Les fleurs sont amères
Contes aux saveurs libanaises
Découvrez la première partie d’une longue série du “Conte aux saveurs libanaises” de Sarah Anthony.
Si vous avez lu le début de l’histoire dans notre Solidarity Mag n°3, une flèche vous indique où votre lecture s’est arrêtée.
Vous pouvez aussi opter pour une écoute de la version audio du conte, enregistrée par Alexandre Curtil !
Première partie : écouter !
Première partie : lire !
On raconte qu’une fois, ou peut-être pas, dans l’ancien temps, il était une princesse arabe qui vivait dans les ruines d’un petit krak, sur les hauteurs d’une colline. La princesse désargentée était arrivée par un matin rose, au début du printemps, accompagnée de ce qui restait de sa suite, transportant malles, meubles et tentures. Sans rien demander à personne, la troupe gravit le chemin pentu, pénétra au cœur du château désavoué et commença à s’installer dans les parties de la forteresse les mieux préservées. On déblaya les gravats, on étendit les tentures, on boucha les trous des murs avec des rideaux.
Ainsi, la jeune princesse recréa son palais dans une poignée de ces chambres faites de pierre blanche. On installa ses appartements dans une salle donnant sur une terrasse qui surplombait la vallée et embrassait le paysage du Liban. Les balustrades, ornées d’inscriptions en arabe sculptées, témoignaient de la superbe que l’édifice avait jadis connue. En bas, dans le village, on s’interrogeait sur ce qui avait pu amener cette noble dame à venir cacher son infortune ici.

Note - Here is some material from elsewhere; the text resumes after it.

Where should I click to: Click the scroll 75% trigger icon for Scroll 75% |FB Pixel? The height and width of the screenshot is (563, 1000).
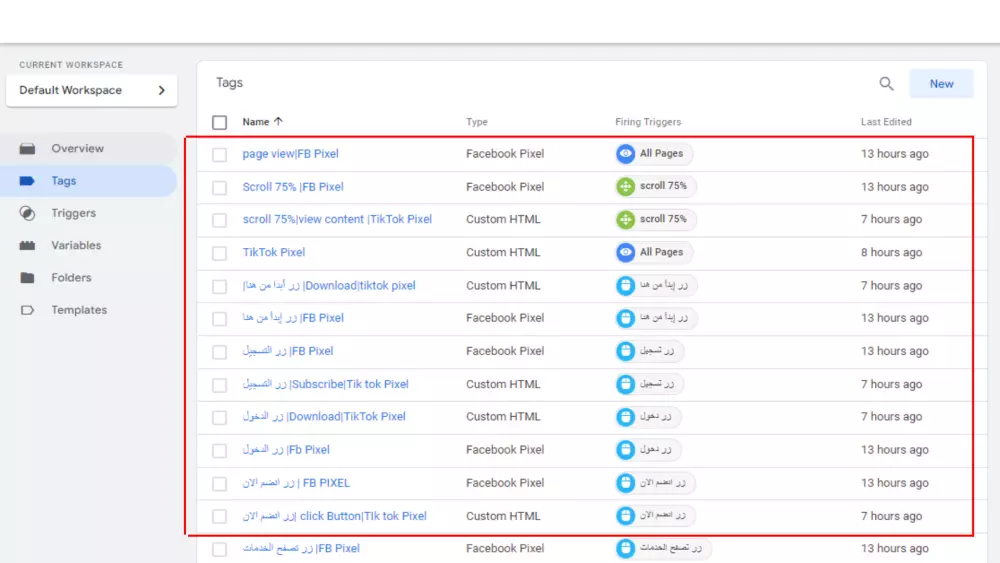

Pourtant, de cette histoire passée, nous ne parlerons pas, ou pas encore, car c’est ce qui arrivera dans cette demeure biscornue, cette forteresse déchue, qui va pour l’instant occuper notre esprit.
Bien des siècles avant l’arrivée de la princesse, des Templiers avaient bâti mur après mur cette place-forte, en des temps où le sang coulait incessamment au nom de la folie des Hommes.
Derrière l’apparence paisible de ces lieux désormais vidés de tout combat, se devinait une histoire sanglante. La guerre avait jadis fait rage dans le krak à présent endormi. De génération en génération, de bouche en bouche, les récits du sang versé s’étaient transmis. Tout là-haut sur la colline, au milieu de ces paysages paisibles, la forteresse avait été le théâtre d’une boucherie sans nom. Des corps meurtris, le sang avait jailli et imprégné durablement la terre. Dans les pièces au toit éventré du château, poussaient partout des fleurs aux pétales écarlates, mémoires des carnages anciens.
La princesse et sa suite n’y prêtèrent guère attention. Dans les jours qui suivirent leur arrivée, ils s’attelèrent à aménager les terrasses, qui furent transformées semaine après semaine. Installée sur sa couche de soie reprisée, la princesse pouvait observer à loisir son personnel, puisque nombres de murs du château s’étaient depuis longtemps effondrés. A travers les rideaux qui ondulaient avec le vent, aucun espace de son nouveau domaine ne lui était interdit. Ainsi, son regard vif et brun allait et venait, du levant au ponant, du septentrion au midi, s’assurant que servants et servantes veillaient à préparer l’avenir.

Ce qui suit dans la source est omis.